Set Up Proxies with AIOHTTP
Setting up proxies with AIOHTTP is essential for enhancing security and bypassing IP restrictions when making HTTP requests or performing web scraping tasks. AIOHTTP is a powerful Python library that not only supports proxy integration but also enables the development of efficient and scalable asynchronous web services and applications.
Before getting started with setting up proxies in AIOHTTP, make sure you have the following prerequisites:
- – Python 3.6 or above installed on your system.

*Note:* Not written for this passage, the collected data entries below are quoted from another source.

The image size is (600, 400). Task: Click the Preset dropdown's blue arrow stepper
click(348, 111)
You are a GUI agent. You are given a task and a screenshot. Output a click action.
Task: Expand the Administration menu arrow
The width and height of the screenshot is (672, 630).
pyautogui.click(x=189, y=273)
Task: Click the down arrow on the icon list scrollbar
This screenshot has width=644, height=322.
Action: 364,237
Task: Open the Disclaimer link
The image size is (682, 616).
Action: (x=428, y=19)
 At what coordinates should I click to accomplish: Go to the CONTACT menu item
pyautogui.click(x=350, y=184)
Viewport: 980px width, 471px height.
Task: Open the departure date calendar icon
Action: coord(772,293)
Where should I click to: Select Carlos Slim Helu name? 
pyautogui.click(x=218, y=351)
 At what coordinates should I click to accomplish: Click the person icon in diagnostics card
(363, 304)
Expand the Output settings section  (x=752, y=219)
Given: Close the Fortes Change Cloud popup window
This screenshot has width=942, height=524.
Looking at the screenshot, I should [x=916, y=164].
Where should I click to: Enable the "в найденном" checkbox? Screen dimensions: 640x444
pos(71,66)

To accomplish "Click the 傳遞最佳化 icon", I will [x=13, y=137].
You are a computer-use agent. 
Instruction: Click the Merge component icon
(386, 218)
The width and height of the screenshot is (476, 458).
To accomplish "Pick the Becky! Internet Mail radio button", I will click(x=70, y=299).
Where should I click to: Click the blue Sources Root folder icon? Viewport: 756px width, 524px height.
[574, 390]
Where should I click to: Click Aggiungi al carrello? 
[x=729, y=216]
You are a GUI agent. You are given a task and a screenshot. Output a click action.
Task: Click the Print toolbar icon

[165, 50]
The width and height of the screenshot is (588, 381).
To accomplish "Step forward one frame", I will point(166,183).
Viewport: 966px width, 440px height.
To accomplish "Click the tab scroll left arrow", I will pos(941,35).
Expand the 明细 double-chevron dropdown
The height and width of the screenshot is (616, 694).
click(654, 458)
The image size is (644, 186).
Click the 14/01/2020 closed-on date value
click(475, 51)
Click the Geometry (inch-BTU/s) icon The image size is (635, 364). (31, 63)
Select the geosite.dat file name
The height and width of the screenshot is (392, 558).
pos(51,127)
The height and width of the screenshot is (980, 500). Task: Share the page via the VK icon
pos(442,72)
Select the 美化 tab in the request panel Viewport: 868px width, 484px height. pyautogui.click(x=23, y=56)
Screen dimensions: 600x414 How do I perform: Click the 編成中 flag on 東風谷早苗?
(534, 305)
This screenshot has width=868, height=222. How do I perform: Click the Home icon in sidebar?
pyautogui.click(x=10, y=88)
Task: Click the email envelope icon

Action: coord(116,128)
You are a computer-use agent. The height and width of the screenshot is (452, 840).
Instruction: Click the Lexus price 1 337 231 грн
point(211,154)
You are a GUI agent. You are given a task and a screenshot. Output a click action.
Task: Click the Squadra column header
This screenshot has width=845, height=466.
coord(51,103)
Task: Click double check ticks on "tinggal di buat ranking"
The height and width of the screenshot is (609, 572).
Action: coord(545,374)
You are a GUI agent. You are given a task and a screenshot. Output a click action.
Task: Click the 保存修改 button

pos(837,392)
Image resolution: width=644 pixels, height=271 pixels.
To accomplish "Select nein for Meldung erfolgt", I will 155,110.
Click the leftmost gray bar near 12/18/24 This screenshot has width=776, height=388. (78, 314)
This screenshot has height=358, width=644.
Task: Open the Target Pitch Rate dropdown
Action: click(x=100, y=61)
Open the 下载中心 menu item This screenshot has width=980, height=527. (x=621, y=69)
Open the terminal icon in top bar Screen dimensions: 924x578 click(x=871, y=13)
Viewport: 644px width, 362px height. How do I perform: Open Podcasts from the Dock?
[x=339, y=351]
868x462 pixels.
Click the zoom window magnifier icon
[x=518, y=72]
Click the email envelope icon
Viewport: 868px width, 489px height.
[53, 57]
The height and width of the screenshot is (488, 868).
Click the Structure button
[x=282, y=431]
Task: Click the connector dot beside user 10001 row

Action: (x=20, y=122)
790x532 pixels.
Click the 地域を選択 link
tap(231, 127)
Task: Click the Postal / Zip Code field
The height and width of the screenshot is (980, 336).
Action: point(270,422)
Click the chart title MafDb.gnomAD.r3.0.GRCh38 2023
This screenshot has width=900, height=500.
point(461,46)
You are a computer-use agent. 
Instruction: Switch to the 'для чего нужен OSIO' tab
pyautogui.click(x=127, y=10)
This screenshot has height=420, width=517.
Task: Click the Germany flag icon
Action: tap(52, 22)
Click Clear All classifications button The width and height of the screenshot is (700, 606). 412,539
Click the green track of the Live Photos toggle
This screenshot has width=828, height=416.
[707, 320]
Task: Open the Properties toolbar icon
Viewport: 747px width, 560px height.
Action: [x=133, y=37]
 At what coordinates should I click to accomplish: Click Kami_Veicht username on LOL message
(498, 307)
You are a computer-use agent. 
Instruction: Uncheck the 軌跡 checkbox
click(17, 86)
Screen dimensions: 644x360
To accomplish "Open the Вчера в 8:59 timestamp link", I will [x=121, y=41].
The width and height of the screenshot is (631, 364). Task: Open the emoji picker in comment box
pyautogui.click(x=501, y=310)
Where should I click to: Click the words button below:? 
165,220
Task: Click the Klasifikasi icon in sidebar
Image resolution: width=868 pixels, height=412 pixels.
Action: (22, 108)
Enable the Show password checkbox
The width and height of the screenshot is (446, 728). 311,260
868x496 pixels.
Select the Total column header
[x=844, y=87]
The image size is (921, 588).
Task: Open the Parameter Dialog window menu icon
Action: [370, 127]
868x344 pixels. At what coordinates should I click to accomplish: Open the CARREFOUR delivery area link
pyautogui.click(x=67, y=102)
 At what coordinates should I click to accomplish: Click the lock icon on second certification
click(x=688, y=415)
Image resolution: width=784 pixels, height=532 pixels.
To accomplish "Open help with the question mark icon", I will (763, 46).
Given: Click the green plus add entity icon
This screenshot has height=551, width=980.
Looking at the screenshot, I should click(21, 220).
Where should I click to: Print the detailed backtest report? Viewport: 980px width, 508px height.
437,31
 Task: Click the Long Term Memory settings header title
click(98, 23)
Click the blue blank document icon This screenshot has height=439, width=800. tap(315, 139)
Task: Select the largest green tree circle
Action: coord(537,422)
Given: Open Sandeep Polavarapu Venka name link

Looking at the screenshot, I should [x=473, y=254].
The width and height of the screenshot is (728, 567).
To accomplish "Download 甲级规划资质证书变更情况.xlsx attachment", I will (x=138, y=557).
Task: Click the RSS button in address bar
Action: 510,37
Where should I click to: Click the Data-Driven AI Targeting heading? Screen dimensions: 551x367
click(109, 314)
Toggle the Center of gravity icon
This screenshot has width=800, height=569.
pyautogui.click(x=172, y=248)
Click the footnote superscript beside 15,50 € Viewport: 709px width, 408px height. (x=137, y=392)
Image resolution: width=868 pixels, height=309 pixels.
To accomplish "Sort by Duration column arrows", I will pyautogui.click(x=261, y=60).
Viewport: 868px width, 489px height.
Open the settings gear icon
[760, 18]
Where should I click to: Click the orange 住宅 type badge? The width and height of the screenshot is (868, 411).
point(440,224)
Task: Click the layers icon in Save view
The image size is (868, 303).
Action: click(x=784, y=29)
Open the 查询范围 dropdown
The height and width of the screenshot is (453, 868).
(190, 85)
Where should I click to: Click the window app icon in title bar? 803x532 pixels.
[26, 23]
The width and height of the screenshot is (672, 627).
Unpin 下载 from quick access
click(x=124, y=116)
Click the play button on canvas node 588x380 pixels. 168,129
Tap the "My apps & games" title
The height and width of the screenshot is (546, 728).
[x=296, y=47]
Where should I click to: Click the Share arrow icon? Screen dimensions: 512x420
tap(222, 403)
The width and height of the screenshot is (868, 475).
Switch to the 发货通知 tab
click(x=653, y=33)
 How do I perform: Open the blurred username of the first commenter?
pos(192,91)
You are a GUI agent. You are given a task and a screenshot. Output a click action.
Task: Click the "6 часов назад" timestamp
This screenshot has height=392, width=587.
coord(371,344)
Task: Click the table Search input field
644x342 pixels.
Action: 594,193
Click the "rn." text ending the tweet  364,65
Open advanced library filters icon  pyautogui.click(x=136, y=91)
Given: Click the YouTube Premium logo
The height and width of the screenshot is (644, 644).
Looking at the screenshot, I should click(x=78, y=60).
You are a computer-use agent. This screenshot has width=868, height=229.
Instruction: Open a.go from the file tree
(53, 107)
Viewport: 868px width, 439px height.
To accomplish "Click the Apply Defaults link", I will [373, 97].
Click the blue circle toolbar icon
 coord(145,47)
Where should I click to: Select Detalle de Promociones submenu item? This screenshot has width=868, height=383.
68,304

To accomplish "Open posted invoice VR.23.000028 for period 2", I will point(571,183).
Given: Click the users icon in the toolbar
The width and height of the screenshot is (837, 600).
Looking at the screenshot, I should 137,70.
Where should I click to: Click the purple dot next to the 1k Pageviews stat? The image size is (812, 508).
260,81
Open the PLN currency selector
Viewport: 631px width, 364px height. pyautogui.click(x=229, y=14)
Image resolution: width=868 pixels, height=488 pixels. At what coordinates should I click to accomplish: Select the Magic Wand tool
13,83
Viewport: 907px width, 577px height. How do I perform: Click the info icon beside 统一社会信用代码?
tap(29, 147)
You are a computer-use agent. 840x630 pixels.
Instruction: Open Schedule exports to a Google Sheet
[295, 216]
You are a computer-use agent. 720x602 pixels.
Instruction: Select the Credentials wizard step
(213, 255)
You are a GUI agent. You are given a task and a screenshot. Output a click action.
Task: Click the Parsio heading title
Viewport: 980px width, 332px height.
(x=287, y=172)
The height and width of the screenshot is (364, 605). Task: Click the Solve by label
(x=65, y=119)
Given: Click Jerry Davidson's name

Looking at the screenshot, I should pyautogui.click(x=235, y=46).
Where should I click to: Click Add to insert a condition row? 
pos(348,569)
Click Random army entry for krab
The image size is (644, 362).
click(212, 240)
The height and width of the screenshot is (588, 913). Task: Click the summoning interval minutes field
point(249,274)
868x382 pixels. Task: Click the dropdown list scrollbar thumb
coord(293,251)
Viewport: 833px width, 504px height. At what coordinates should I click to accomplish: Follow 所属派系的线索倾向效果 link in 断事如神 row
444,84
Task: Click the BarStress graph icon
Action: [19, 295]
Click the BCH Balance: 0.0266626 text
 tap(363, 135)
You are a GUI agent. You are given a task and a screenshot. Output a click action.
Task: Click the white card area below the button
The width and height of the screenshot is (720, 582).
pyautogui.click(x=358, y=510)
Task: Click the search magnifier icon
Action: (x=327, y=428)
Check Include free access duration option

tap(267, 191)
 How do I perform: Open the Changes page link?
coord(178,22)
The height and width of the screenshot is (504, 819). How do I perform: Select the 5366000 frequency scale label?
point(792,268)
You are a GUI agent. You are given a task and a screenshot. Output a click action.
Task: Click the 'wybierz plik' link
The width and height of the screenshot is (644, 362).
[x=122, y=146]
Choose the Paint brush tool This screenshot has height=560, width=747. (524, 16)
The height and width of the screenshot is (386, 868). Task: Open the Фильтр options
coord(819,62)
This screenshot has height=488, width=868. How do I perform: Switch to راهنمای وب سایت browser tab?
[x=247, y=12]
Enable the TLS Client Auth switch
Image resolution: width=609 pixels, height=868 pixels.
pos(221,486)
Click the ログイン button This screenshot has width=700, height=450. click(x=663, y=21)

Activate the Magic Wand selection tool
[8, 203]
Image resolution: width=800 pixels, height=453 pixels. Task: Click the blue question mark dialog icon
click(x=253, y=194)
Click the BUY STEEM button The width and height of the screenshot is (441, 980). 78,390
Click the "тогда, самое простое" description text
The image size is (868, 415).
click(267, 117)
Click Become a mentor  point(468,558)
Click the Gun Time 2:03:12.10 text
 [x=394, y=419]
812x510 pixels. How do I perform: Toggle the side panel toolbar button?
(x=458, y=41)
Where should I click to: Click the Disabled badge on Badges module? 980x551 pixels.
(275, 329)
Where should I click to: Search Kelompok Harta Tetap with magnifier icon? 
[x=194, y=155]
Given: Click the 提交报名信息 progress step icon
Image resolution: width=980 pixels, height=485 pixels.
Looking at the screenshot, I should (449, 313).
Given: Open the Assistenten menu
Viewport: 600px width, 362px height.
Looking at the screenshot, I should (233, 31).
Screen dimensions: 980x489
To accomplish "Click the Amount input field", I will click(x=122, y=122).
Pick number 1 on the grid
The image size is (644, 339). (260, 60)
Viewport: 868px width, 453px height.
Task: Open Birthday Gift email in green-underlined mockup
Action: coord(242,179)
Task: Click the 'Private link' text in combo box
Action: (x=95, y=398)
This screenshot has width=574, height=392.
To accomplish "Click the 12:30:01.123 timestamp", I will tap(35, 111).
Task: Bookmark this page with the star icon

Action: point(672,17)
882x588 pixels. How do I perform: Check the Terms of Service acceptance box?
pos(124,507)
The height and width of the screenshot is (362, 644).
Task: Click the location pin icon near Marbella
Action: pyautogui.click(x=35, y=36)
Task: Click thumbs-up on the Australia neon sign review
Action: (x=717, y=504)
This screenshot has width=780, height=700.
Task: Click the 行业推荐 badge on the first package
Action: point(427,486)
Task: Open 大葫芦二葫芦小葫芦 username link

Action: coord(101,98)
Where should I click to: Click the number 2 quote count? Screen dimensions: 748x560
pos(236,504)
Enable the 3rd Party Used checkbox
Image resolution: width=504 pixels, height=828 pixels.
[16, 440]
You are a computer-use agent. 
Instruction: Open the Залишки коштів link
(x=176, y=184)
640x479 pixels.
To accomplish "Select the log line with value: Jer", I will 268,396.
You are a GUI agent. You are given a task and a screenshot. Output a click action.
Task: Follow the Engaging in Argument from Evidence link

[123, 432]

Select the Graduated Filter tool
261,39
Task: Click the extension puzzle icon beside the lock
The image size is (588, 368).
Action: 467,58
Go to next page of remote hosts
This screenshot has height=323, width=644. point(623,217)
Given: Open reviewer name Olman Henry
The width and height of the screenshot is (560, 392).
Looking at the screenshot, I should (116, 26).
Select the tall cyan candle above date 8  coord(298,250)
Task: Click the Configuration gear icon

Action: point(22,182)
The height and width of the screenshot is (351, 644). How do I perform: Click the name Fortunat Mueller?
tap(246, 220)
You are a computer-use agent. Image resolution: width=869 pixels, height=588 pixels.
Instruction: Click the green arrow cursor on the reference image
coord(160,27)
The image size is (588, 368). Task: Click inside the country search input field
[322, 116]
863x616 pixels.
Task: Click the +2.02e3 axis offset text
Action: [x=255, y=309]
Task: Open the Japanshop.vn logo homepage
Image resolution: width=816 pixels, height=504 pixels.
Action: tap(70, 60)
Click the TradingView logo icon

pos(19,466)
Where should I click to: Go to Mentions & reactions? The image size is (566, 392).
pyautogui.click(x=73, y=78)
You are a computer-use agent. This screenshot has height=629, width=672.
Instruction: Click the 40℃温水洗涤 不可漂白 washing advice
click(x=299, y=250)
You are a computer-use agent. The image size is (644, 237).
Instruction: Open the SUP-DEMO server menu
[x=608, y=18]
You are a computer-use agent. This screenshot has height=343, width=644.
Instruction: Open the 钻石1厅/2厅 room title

- – DataImpulse proxy plan credentials, which will be used for proxy authentication.
Installing AIOHTTP
To install the aiohttp library, open your terminal and execute the following pip command:
pip install aiohttp
To install the aiohttp library, open your Windows command prompt and run the following command:
python -m pip install aiohttp
To install the asyncio package, use the following command in your command prompt or terminal:
pip install asyncio
Now that the aiohttp library is installed, you can proceed to import the necessary packages in your Python file. This will allow you to send web requests and receive web responses using aiohttp.
import aiohttp
import asyncio
To handle HTTP requests using aiohttp, you can refer to the following example. In this example, we’ll be sending an HTTP GET request to the “https://ip-api.com/” web page. This web page will then respond with the IP address of the requester.
Let’s begin by creating the get_response() asynchronous function:
async def get_response():
async with aiohttp.ClientSession() as session:
async with session.get(
'https://ip-api.com/'
) as response:
print('Status Code: ', response.status)
print('Body: ', await response.text())
When you execute the get_response() function, it first creates a session using the ClientSession() method. Then, it sends an HTTP GET request to the specified URL. Once the response to this GET request is received, the function prints the status code value and the response text.
To see the HTTP request in action, let’s call the get_response() function:
loop_obj = asyncio.get_event_loop()
loop_obj.run_until_complete(get_response())
The output will show the success status and the requester’s IP address.
Integrating AIOHTTP proxies
When performing web scraping, it is common to encounter IP blocking from websites that have implemented anti-scraping measures. This occurs when we access the website repeatedly with the same IP, resulting in the IP being blocked and us being restricted from accessing the website.
To avoid such problems, you can integrate DataImpulse’ proxies with your HTTP requests. Simply provide your proxy server IP address and credentials for proxy authentication within the GET method.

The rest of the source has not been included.